■ **Tarea**
Cita sin cambios el tramo del texto sobre los pequeños productores rurales que va desde "Por si esto" hasta "esta nueva dominación.".

La mano invisible que permite que el precio de la cosecha del pequeño agricultor en Africa Occidental sea fijado en las bolsas de Londres, Chicago o Nueva York, sin posibilidad alguna de que el productor se defienda, provoca cada año la ruina y la migración de comunidades rurales enteras. Como señaló Vijai Jawandhia, delegado de la India al Foro, el viejo colonialismo del que estas naciones se deshicieron a través de las luchas de liberación nacional ha sido sustituido por nuevas formas de dominación.
Casi no hay actividad agrícola o ganadera en pequeña escala que escape a la dinámica perversa de tenerse que enfrentar a las exportaciones masivas de alimentos y oleaginosas altamente subsidiados producidos en países del primer mundo, sin contar con las protecciones comerciales suficientes dentro de sus países. La presión de los organismos financieros multilaterales como el Banco Mundial (BM) y el Fondo Monetario Internacional (FMI) ha obligado a sus gobiernos nacionales a privatizar las empresas estatales que defendían la producción campesina y a desregular sus economías hasta hacer muy difícil cualquier protección seria de sus agriculturas y sus campesinos.
Por si esto fuera poco, los pequeños productores rurales enfrentan además la arremetida de las empresas trasnacionales del sector que controlan las semillas, los agroquímicos y la comercialización de las materias primas. Las gorras que los campesinos y trabajadores rurales usan para protegerse del sol, con los logotipos de estas compañías estampados en ellas, son el símbolo más evidente de esta nueva dominación.

■ **Datos mostrados**
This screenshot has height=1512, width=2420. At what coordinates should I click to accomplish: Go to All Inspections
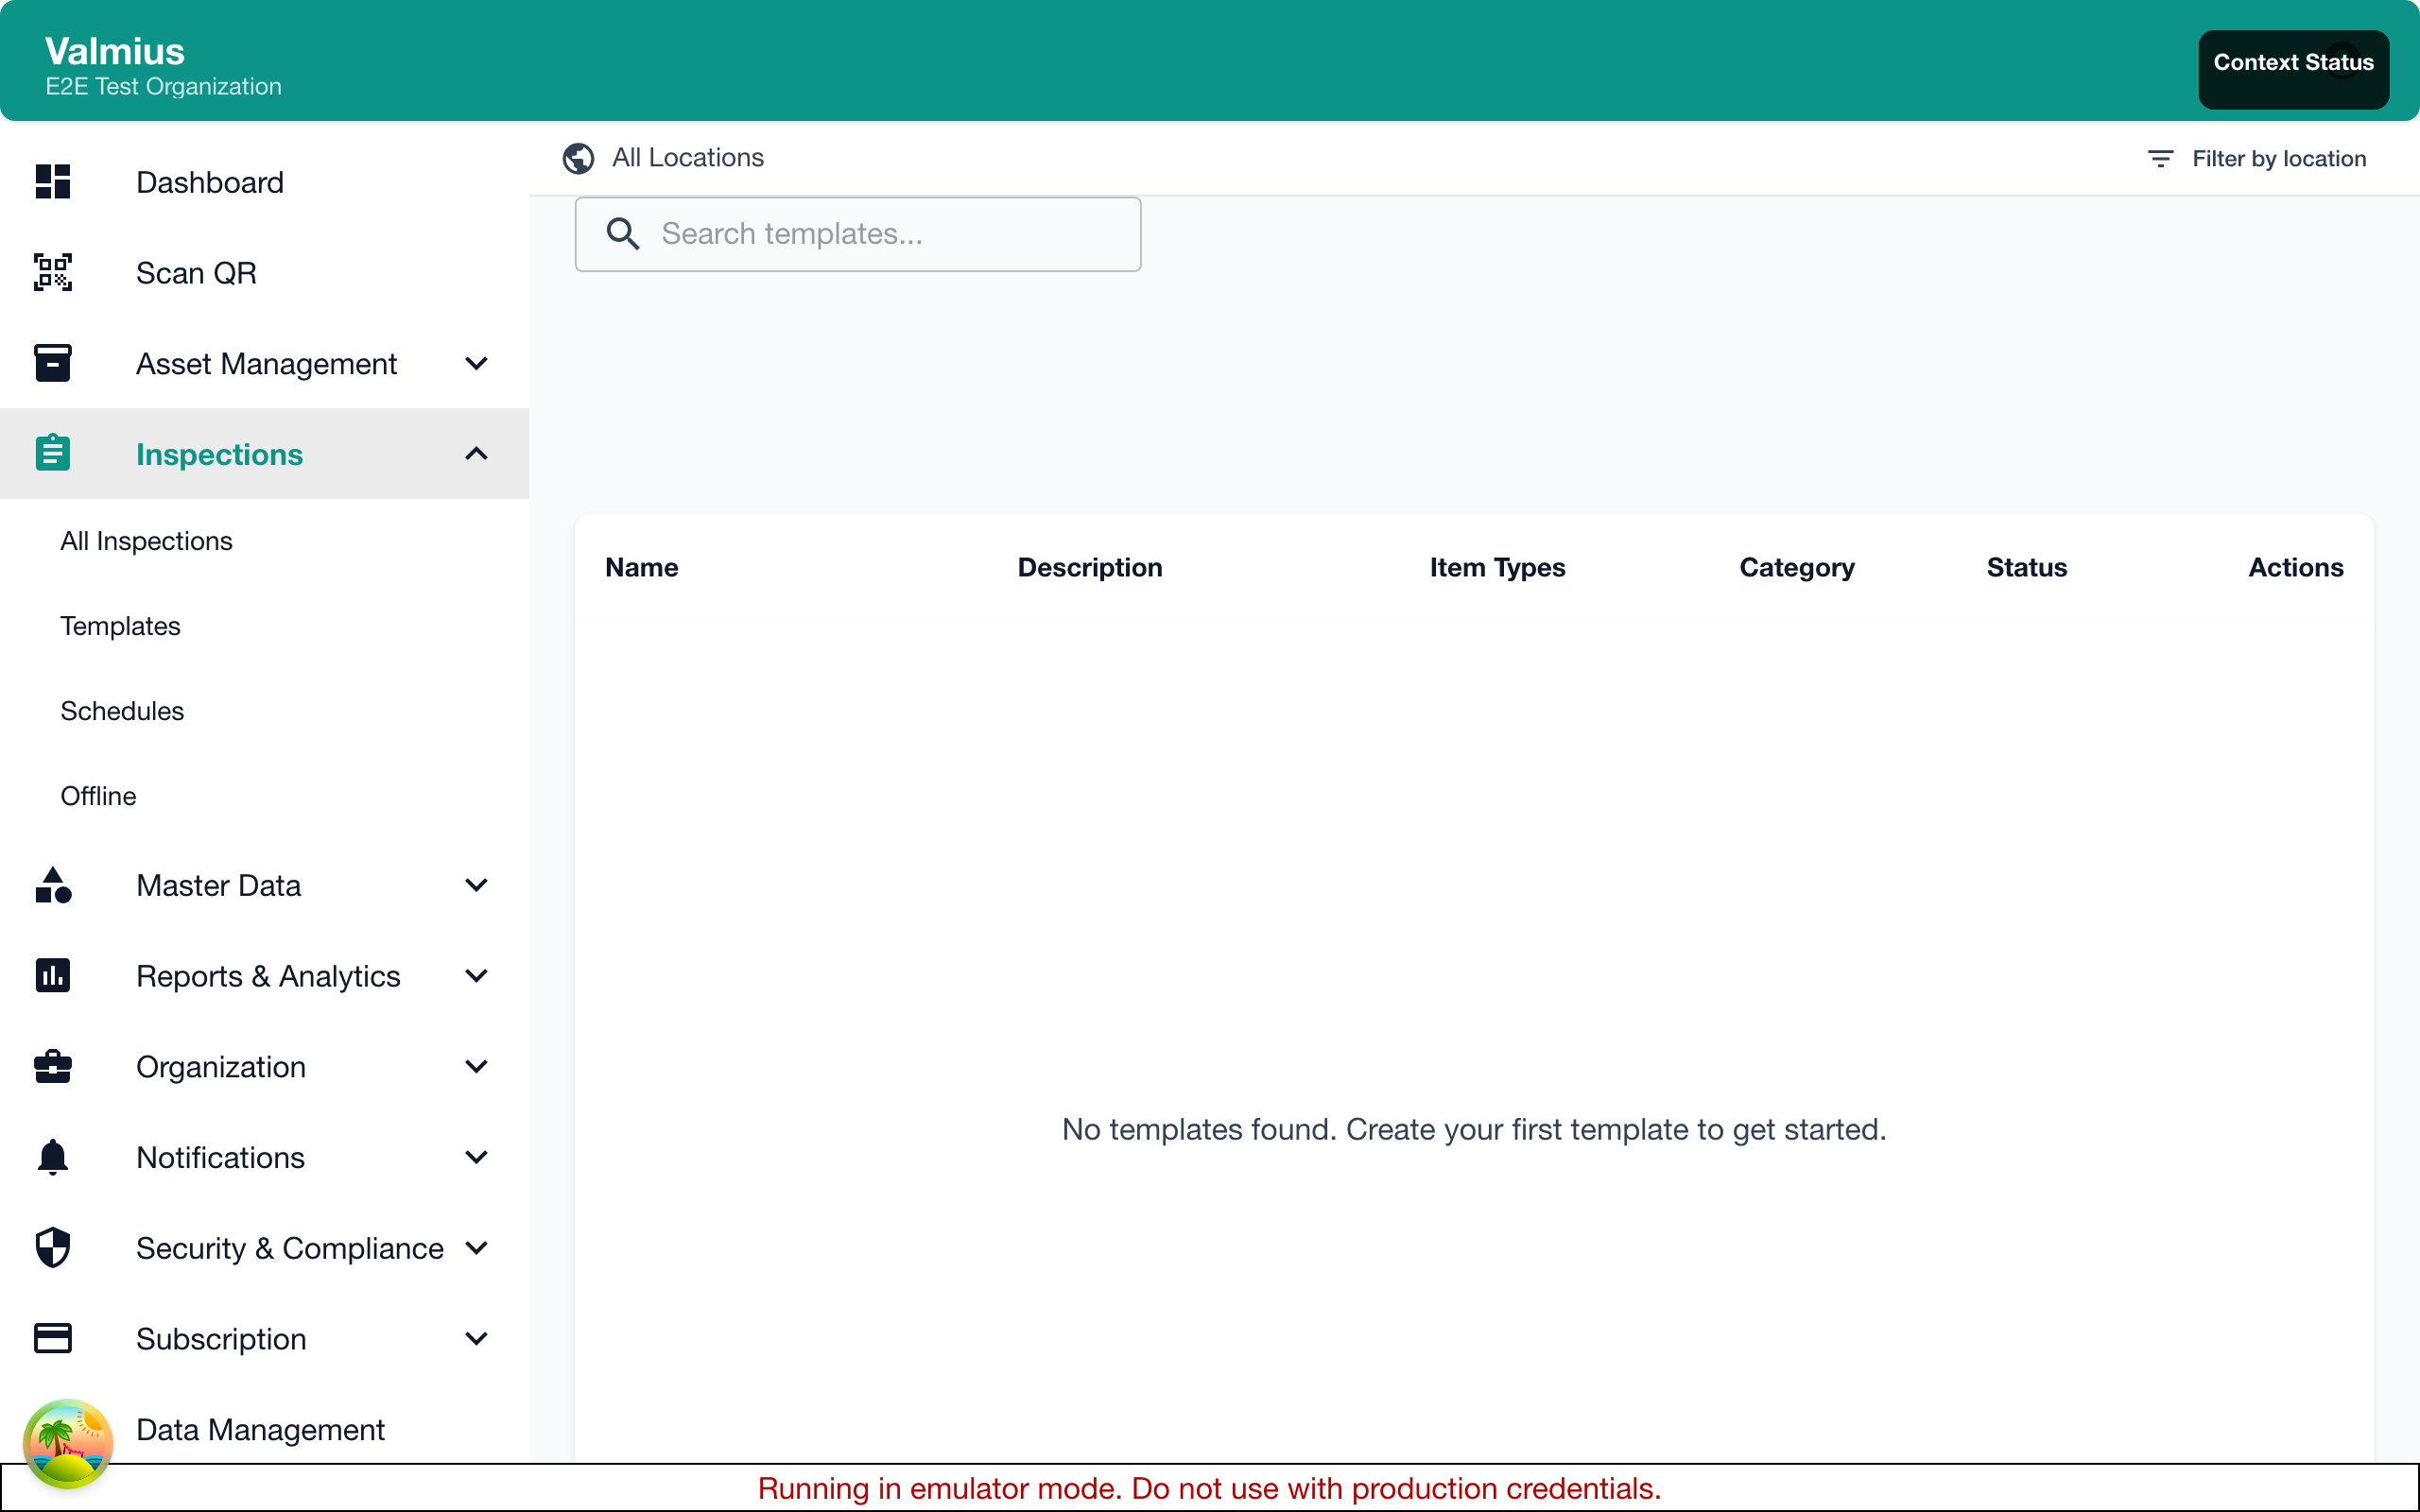tap(146, 540)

■ **Respuesta**
Por si esto fuera poco, los pequeños productores rurales enfrentan además la arremetida de las empresas trasnacionales del sector que controlan las semillas, los agroquímicos y la comercialización de las materias primas. Las gorras que los campesinos y trabajadores rurales usan para protegerse del sol, con los logotipos de estas compañías estampados en ellas, son el símbolo más evidente de esta nueva dominación.